To the best of our knowledge, there is no research working on registered airborne geo-referenced color images and airborne LiDAR data to detect traffic signs. Therefore, we cannot compare the proposed method with state-of-the-art methods in this regard. In addition, comparing the performance of the proposed method with the performance of previous studies on the same dataset is challenging due to the differences in datasets and the variation of the defined tasks. For instance, one method working well on a high density MLS point cloud collected from a city area may not obtain a good performance on airborne LiDAR data collected from highway and vice versa. This is mainly due to different scan angles of objects, point cloud density, and noise level. Instead, we compared the performance of the proposed method with several traffic sign detection methods that worked with either LiDAR data or color images to demonstrate the effectiveness of the proposed fusion technique. We chose four methods [
5,
9,
10,
32], to compare their performance of detecting traffic signs in the LiDAR data with ours. However, this comparison was difficult due to the difference of datasets in terms of the quality, density, and distribution of the point clouds, areas (city vs. highway) where the data were collected from, and the data source (mobile LiDAR vs. airborne LiDAR). In [
32], the authors report a recall rate of 65% and a precision rate of 58% for 60 traffic signs. A recall of 60.81% and a precision of 95.74% are reported in [
5]. Lehtomäki et al. [
9] report a recall of 65.96% and a precision of 93.94%. Javanmardi et al. [
10] report a performance of 94.48% and 84.04% in terms of recall and precision, respectively. Our proposed fusion method achieved 100% recall and 82.35% precision. Specifically, it correctly detected 14 out of 17 traffic signs. The proposed method outperformeed [
32] in term of precision rate and achieved the highest recall rate among the compared methods.
4. Conclusions
In this paper, we utilize information captured from airborne geo-referenced color images and noisy airborne LiDAR data to fuse the complementary information and accurately detect traffic signs. Our designed method includes three major steps: (1) road extraction, (2) traffic sign candidate detection, and (3) traffic sign classification. Six joint local features are seamlessly incorporated in the aggregation optimization model to accurately identify the road region in color images.

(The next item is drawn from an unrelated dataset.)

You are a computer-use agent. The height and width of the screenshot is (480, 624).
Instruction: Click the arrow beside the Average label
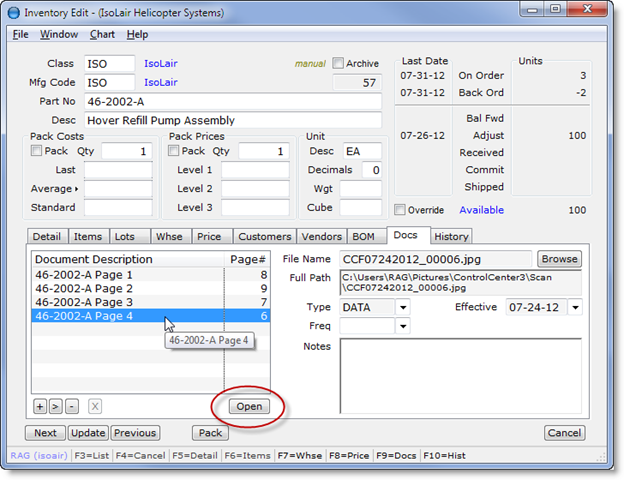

Histogram of height information is utilized along the road region in the LiDAR data mapped by the image to global coordinate projection to detect traffic sign candidates. Local deep features are also incorporated in the sparse representation-based optimization model to accurately identify traffic sign candidates in color images mapped by the global to image coordinate projection. Both qualitative and quantitative results show the effectiveness of the proposed method to detect traffic signs. Some of the important findings are summarized as follows:
Using the complementary information from color images and airborne LiDAR data improves the accuracy of traffic sign detection.
Extracting road regions is an essential initial step, which significantly reduces the search space for traffic signs to improve the detection efficiency.
Representing local deep features in a sparse representation-based local-embedded optimization model helps to capture the local structure of traffic signs for more accurate classification.
With the advent of unmanned aerial vehicle (UAV) technology, high-resolution aerial images and LiDAR data will be much more affordable and easily accessible for transportation agencies in the future. Although the current data set was collected with a fixed-wing plane, the methodology developed for the current data set will be readily transferable to any UAV-based data collection platform.